#### Trecho da fonte
------------------------------------------------

O beneficiário de plano de saúde coletivo empresarial demitido sem justa causa ou que decidiu se aposentar tem direito a manter o plano de saúde oferecido pela empresa se contribuiu mensalmente para o pagamento do plano de saúde. Para isso, o beneficiário deve apresentar o interesse em 30 dias após o aviso prévio ou a aposentadoria.
Nos casos de planos coletivos por adesão, que é o das famílias citadas na matéria, o acordo é feito por intermédio de uma administradora do plano de saúde. Nesses casos, a empresa faz parceria com entidades de classe para reunir as pessoas em um grupo. No caso da criança Aurora, ela ficou inserida na categoria estudantes, por exemplo.
Com um certo número de pessoas em um grupo, a administradora negocia com a operadora, possibilitando a quem contrata acesso a planos com maior economia. No entanto, novamente, o contrato é feito por um intermédio de uma empresa, que fecha o acordo com a operadora de saúde via CNPJ, terceirizando os contratos.
Dessa forma novamente, a operadora pode rescindir por vontade da operadora. O que aconteceu no caso de Bruna, Erick, Nicolle, Lucas é que a família precisa de um plano completo, com necessidade de diversas especialidades incluídas. Para ser acessível financeiramente, eles optaram pelo plano coletivo por adesão feito pelo intermédio das administradoras e, assim, mais suscetível a quebras unilaterais.
“Nunca recebi uma reclamação de gente que chega aqui reclamando que foi excluída de um plano de saúde e a pessoa está saudável. É sempre alguém que apresenta custo para a operadora”, declarou o coordenador do Núcleo de Defesa do Consumidor da Defensoria Pública do DF, Antônio Carlos Cintra.
“Ultimamente, a busca tem sido enorme em situações envolvendo familiares de autistas. Só hoje atendi três mães com a mesma queixa”, declarou o defensor. A entrevista foi feita em 7 de maio.
Segundo Cintra, não são apenas casos de autismo com o convênio cancelado unilateralmente que chegam à Defensoria. Mulheres grávidas, doenças que vão apresentar custos a longo prazo ou necessidade de cirurgia. A defensoria atende apenas pessoas com, no máximo, cinco salários mínimos. Isso significa que as mulheres grávidas com o plano negado atendidas pela Defensoria raramente têm condições financeiras para pagar por um parto particularmente e vem esse acesso negado.

------------------------------------------------

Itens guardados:

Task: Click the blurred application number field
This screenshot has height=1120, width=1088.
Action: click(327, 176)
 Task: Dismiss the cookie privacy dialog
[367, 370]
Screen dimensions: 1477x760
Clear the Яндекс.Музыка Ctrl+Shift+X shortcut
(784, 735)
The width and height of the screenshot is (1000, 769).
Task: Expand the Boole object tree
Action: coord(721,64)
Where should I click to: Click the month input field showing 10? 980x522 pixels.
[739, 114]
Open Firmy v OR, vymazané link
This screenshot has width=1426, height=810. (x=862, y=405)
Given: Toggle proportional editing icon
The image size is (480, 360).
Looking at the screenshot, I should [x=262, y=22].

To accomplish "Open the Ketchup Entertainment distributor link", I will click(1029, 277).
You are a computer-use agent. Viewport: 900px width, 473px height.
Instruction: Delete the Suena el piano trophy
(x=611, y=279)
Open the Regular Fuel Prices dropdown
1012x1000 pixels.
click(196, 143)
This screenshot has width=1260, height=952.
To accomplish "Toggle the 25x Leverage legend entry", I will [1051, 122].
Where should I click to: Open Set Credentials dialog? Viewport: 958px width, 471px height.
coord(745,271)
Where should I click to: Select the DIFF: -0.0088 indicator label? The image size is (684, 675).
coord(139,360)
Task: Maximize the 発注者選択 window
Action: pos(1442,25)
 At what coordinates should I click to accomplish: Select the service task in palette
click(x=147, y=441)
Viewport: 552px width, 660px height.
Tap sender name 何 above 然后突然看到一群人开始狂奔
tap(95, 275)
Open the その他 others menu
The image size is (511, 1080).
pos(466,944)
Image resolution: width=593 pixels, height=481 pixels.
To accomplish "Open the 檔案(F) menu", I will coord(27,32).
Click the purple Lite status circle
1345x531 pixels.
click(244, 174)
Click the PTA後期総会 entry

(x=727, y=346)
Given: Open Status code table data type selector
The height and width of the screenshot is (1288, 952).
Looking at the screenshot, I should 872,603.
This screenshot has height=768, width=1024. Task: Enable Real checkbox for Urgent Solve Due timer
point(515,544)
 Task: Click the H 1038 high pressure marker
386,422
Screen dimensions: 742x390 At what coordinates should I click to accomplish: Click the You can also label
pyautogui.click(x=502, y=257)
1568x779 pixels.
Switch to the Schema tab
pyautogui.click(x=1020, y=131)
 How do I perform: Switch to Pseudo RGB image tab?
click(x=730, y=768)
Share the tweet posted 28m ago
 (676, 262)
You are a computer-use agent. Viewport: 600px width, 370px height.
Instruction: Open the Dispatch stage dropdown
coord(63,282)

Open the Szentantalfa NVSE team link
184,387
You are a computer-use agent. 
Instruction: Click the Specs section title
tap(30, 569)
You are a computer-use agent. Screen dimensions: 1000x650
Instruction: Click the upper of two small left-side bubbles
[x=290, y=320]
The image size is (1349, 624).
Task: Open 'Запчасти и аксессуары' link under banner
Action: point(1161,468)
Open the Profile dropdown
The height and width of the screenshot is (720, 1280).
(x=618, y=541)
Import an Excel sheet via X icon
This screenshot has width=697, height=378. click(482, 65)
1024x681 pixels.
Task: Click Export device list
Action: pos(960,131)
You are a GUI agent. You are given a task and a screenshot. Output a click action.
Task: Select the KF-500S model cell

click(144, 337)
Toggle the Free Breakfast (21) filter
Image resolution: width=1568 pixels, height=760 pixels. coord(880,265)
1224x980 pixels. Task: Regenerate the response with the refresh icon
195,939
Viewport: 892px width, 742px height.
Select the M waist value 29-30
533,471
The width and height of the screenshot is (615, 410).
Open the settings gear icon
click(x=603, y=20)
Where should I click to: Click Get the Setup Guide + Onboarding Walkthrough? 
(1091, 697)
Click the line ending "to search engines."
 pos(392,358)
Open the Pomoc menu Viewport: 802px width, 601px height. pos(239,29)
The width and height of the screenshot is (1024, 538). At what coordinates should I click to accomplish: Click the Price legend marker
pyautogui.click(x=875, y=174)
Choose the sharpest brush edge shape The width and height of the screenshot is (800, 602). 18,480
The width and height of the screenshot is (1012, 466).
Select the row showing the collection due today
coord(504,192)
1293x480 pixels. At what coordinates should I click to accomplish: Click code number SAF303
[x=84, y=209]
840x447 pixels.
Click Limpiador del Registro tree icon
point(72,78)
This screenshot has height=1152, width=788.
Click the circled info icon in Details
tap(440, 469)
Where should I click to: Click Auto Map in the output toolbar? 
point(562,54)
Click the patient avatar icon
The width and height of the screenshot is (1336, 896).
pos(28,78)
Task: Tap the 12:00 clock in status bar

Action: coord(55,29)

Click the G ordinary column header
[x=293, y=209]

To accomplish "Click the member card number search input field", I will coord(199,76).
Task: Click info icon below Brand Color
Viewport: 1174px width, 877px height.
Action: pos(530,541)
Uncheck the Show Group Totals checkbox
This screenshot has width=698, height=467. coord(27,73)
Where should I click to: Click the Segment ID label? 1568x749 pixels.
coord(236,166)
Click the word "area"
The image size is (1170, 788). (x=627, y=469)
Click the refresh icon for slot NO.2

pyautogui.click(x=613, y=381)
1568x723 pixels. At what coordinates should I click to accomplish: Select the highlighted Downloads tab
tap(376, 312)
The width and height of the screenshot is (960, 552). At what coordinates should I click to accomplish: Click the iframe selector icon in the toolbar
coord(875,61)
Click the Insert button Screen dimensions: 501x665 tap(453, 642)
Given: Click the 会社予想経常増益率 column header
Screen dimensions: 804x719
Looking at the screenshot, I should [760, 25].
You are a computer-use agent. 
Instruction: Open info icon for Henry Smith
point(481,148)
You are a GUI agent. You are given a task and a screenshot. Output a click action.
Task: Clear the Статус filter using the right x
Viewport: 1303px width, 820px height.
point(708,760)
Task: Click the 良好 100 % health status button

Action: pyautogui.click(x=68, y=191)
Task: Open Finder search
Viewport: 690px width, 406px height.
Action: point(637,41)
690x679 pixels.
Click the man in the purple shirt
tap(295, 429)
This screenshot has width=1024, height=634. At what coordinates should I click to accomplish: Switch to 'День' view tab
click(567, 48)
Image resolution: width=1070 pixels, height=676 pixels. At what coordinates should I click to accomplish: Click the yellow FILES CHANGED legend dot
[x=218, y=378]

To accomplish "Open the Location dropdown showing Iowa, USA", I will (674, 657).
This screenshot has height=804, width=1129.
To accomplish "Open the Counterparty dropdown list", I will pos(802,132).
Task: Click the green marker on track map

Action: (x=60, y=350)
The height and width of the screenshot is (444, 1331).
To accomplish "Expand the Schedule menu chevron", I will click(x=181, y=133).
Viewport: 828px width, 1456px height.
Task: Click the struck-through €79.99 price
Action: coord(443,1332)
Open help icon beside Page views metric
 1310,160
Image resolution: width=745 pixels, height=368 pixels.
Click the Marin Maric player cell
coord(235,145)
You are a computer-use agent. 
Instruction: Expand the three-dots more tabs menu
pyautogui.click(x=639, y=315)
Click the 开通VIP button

------------------------------------------------

#### Tarefa 1
Responda com base no texto sobre planos de saúde:
(a) Em quantos dias após o aviso prévio ou a aposentadoria o beneficiário deve apresentar o interesse em manter o plano?
(b) Em que categoria a criança Aurora ficou inserida?
(c) Em que data foi feita a entrevista com o defensor?
#### Tarefa 2
Redigite o trecho do texto sobre planos de saúde que vai de "Dessa forma novamente, a" até "em 7 de maio.", incluindo este último.
#### Tarefa 3
Escreva a continuação do texto sobre o cancelamento de planos de saúde, a partir do ponto em que ele termina.
Não é preciso consultar os registros.

#### Resposta 1
(a) Em 30 dias.
(b) Na categoria estudantes.
(c) Em 7 de maio.

#### Resposta 2
Dessa forma novamente, a operadora pode rescindir por vontade da operadora. O que aconteceu no caso de Bruna, Erick, Nicolle, Lucas é que a família precisa de um plano completo, com necessidade de diversas especialidades incluídas. Para ser acessível financeiramente, eles optaram pelo plano coletivo por adesão feito pelo intermédio das administradoras e, assim, mais suscetível a quebras unilaterais.
“Nunca recebi uma reclamação de gente que chega aqui reclamando que foi excluída de um plano de saúde e a pessoa está saudável. É sempre alguém que apresenta custo para a operadora”, declarou o coordenador do Núcleo de Defesa do Consumidor da Defensoria Pública do DF, Antônio Carlos Cintra.
“Ultimamente, a busca tem sido enorme em situações envolvendo familiares de autistas. Só hoje atendi três mães com a mesma queixa”, declarou o defensor. A entrevista foi feita em 7 de maio.

#### Resposta 3
Cintra explicou o contexto de quando foi criada a lei dos planos de saúde, em 1998, e como ao longo do tempo foram encontradas “brechas” na relação cliente e operadora. “Foi pensando que é necessário tratar de forma diferente um contratante individual daqueles que são contratantes coletivos. O que se imaginou é que um contratante individual é mais fraco na relação com o plano de saúde, chamada de de vulnerabilidade do consumidor e, portanto, é necessária uma proteção maior. Diferente de uma empresa que tem uma quantidade enorme de funcionários ou de uma associação que se junta e aí se faz um contrato coletivo de plano de saúde, que é porque essas pessoas, num grupo enorme, elas têm força”, contextualizou.
Inicialmente, essa modalidade do coletivo era pensada para pessoas que se conhecem ou que têm alguma relação em comum. Ao longo dos anos, surgiram as administradoras que unem pessoas que não se conhecem ou que não tem relações, por exemplo no caso de estudantes, e englobam todas em uma parcela. O reajuste também pode ser feito sem necessariamente seguir a tabela da ANS, apenas com a apresentação de que aumentaram os custos para os serviços.
AMIL
Em nota, a operadora de saúde Amil informou que está em processo de reformular a grade de produtos com modelos que assegurem qualidade de assistência e sustentabilidade de contratos. Os planos coletivos por adesão, disponibilizados pelas administradoras de benefícios, têm sido revista.
“Como desdobramento, está em curso o cancelamento de um conjunto de contratos da Amil com administradoras de benefícios, especificamente os que demonstram desequilíbrio extremo entre receita e despesa há pelo menos três anos. A Amil iniciou a comunicação da mudança às administradoras de benefícios impactadas no dia 18 de março, reiterando que a manutenção das coberturas seguirá os prazos contratuais”, destacou em nota.